◆ Given instruction:
Copy out the listing below line for line, from the first entry through the last, without changing anything.
· · · ·
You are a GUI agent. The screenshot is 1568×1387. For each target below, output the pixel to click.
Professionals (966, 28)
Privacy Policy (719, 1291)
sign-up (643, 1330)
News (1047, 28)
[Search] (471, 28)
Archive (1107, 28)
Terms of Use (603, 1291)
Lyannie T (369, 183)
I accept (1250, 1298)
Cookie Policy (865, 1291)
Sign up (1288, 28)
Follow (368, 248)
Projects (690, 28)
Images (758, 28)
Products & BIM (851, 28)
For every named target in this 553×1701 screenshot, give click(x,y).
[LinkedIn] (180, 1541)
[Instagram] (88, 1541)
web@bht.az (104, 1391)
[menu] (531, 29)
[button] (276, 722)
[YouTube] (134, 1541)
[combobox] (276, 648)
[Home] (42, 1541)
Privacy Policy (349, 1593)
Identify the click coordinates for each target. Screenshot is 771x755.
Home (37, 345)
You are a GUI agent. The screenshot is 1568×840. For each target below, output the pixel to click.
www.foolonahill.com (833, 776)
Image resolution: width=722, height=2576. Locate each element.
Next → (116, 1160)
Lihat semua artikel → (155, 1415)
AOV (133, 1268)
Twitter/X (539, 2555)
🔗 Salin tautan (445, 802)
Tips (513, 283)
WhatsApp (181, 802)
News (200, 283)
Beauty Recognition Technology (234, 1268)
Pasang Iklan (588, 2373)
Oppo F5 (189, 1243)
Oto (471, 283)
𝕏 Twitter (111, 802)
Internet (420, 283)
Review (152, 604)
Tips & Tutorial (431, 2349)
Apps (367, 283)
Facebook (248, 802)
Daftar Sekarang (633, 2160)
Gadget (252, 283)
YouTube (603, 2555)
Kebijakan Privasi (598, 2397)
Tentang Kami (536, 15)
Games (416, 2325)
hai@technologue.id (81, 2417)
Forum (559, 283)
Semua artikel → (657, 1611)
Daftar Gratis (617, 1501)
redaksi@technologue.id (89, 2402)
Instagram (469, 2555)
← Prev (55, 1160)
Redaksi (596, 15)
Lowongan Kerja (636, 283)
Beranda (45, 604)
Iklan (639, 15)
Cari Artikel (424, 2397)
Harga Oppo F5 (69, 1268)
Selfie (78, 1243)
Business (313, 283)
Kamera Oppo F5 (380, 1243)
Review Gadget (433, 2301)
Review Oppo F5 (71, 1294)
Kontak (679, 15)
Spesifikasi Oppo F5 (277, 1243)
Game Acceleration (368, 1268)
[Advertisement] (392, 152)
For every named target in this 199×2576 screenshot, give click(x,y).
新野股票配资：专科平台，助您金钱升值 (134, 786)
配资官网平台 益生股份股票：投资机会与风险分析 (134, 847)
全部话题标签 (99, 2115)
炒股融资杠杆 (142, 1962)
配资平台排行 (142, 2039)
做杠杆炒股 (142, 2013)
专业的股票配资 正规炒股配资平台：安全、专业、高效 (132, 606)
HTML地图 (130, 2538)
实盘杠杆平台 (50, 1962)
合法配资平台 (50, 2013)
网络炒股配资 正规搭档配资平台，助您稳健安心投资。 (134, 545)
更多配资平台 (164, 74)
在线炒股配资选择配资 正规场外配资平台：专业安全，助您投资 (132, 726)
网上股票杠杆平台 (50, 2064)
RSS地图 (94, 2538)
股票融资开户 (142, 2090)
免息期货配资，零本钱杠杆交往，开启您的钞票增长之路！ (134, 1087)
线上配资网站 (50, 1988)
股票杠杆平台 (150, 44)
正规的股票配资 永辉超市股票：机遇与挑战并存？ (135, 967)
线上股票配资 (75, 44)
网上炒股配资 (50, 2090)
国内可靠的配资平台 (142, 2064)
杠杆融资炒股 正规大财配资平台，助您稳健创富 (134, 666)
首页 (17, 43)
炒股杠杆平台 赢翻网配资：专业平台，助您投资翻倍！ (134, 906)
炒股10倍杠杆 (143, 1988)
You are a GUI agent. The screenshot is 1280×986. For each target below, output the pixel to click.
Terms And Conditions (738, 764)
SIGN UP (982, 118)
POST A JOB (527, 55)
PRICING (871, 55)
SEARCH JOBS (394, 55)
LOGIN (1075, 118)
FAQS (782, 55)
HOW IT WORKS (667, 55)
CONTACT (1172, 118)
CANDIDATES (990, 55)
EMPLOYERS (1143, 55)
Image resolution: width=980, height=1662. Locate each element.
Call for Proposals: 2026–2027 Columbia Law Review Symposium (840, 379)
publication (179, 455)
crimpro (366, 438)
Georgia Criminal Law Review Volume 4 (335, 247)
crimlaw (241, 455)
· · · ·
◆ Answer for the task:
You are a GUI agent. The screenshot is 1568×1387. For each target below, output the pixel to click.
Professionals (966, 28)
Privacy Policy (719, 1291)
sign-up (643, 1330)
News (1047, 28)
[Search] (471, 28)
Archive (1107, 28)
Terms of Use (603, 1291)
Lyannie T (369, 183)
I accept (1250, 1298)
Cookie Policy (865, 1291)
Sign up (1288, 28)
Follow (368, 248)
Projects (690, 28)
Images (758, 28)
Products & BIM (851, 28)
For every named target in this 553×1701 screenshot, give click(x,y).
[LinkedIn] (180, 1541)
[Instagram] (88, 1541)
web@bht.az (104, 1391)
[menu] (531, 29)
[button] (276, 722)
[YouTube] (134, 1541)
[combobox] (276, 648)
[Home] (42, 1541)
Privacy Policy (349, 1593)
Identify the click coordinates for each target. Screenshot is 771x755.
Home (37, 345)
You are a GUI agent. The screenshot is 1568×840. For each target below, output the pixel to click.
www.foolonahill.com (833, 776)
Image resolution: width=722, height=2576. Locate each element.
Next → (116, 1160)
Lihat semua artikel → (155, 1415)
AOV (133, 1268)
Twitter/X (539, 2555)
🔗 Salin tautan (445, 802)
Tips (513, 283)
WhatsApp (181, 802)
News (200, 283)
Beauty Recognition Technology (234, 1268)
Pasang Iklan (588, 2373)
Oppo F5 (189, 1243)
Oto (471, 283)
𝕏 Twitter (111, 802)
Internet (420, 283)
Review (152, 604)
Tips & Tutorial (431, 2349)
Apps (367, 283)
Facebook (248, 802)
Daftar Sekarang (633, 2160)
Gadget (252, 283)
YouTube (603, 2555)
Kebijakan Privasi (598, 2397)
Tentang Kami (536, 15)
Games (416, 2325)
hai@technologue.id (81, 2417)
Forum (559, 283)
Semua artikel → (657, 1611)
Daftar Gratis (617, 1501)
redaksi@technologue.id (89, 2402)
Instagram (469, 2555)
← Prev (55, 1160)
Redaksi (596, 15)
Lowongan Kerja (636, 283)
Beranda (45, 604)
Iklan (639, 15)
Cari Artikel (424, 2397)
Harga Oppo F5 (69, 1268)
Selfie (78, 1243)
Business (313, 283)
Kamera Oppo F5 (380, 1243)
Review Gadget (433, 2301)
Review Oppo F5 (71, 1294)
Kontak (679, 15)
Spesifikasi Oppo F5 (277, 1243)
Game Acceleration (368, 1268)
[Advertisement] (392, 152)
For every named target in this 199×2576 screenshot, give click(x,y).
新野股票配资：专科平台，助您金钱升值 (134, 786)
配资官网平台 益生股份股票：投资机会与风险分析 (134, 847)
全部话题标签 (99, 2115)
炒股融资杠杆 (142, 1962)
配资平台排行 (142, 2039)
做杠杆炒股 (142, 2013)
专业的股票配资 正规炒股配资平台：安全、专业、高效 (132, 606)
HTML地图 (130, 2538)
实盘杠杆平台 (50, 1962)
合法配资平台 (50, 2013)
网络炒股配资 正规搭档配资平台，助您稳健安心投资。 (134, 545)
更多配资平台 (164, 74)
在线炒股配资选择配资 正规场外配资平台：专业安全，助您投资 (132, 726)
网上股票杠杆平台 (50, 2064)
RSS地图 (94, 2538)
股票融资开户 (142, 2090)
免息期货配资，零本钱杠杆交往，开启您的钞票增长之路！ (134, 1087)
线上配资网站 (50, 1988)
股票杠杆平台 (150, 44)
正规的股票配资 永辉超市股票：机遇与挑战并存？ (135, 967)
线上股票配资 (75, 44)
网上炒股配资 (50, 2090)
国内可靠的配资平台 (142, 2064)
杠杆融资炒股 正规大财配资平台，助您稳健创富 (134, 666)
首页 (17, 43)
炒股杠杆平台 赢翻网配资：专业平台，助您投资翻倍！ (134, 906)
炒股10倍杠杆 (143, 1988)
You are a GUI agent. The screenshot is 1280×986. For each target below, output the pixel to click.
Terms And Conditions (738, 764)
SIGN UP (982, 118)
POST A JOB (527, 55)
PRICING (871, 55)
SEARCH JOBS (394, 55)
LOGIN (1075, 118)
FAQS (782, 55)
HOW IT WORKS (667, 55)
CONTACT (1172, 118)
CANDIDATES (990, 55)
EMPLOYERS (1143, 55)
Image resolution: width=980, height=1662. Locate each element.
Call for Proposals: 2026–2027 Columbia Law Review Symposium (840, 379)
publication (179, 455)
crimpro (366, 438)
Georgia Criminal Law Review Volume 4 (335, 247)
crimlaw (241, 455)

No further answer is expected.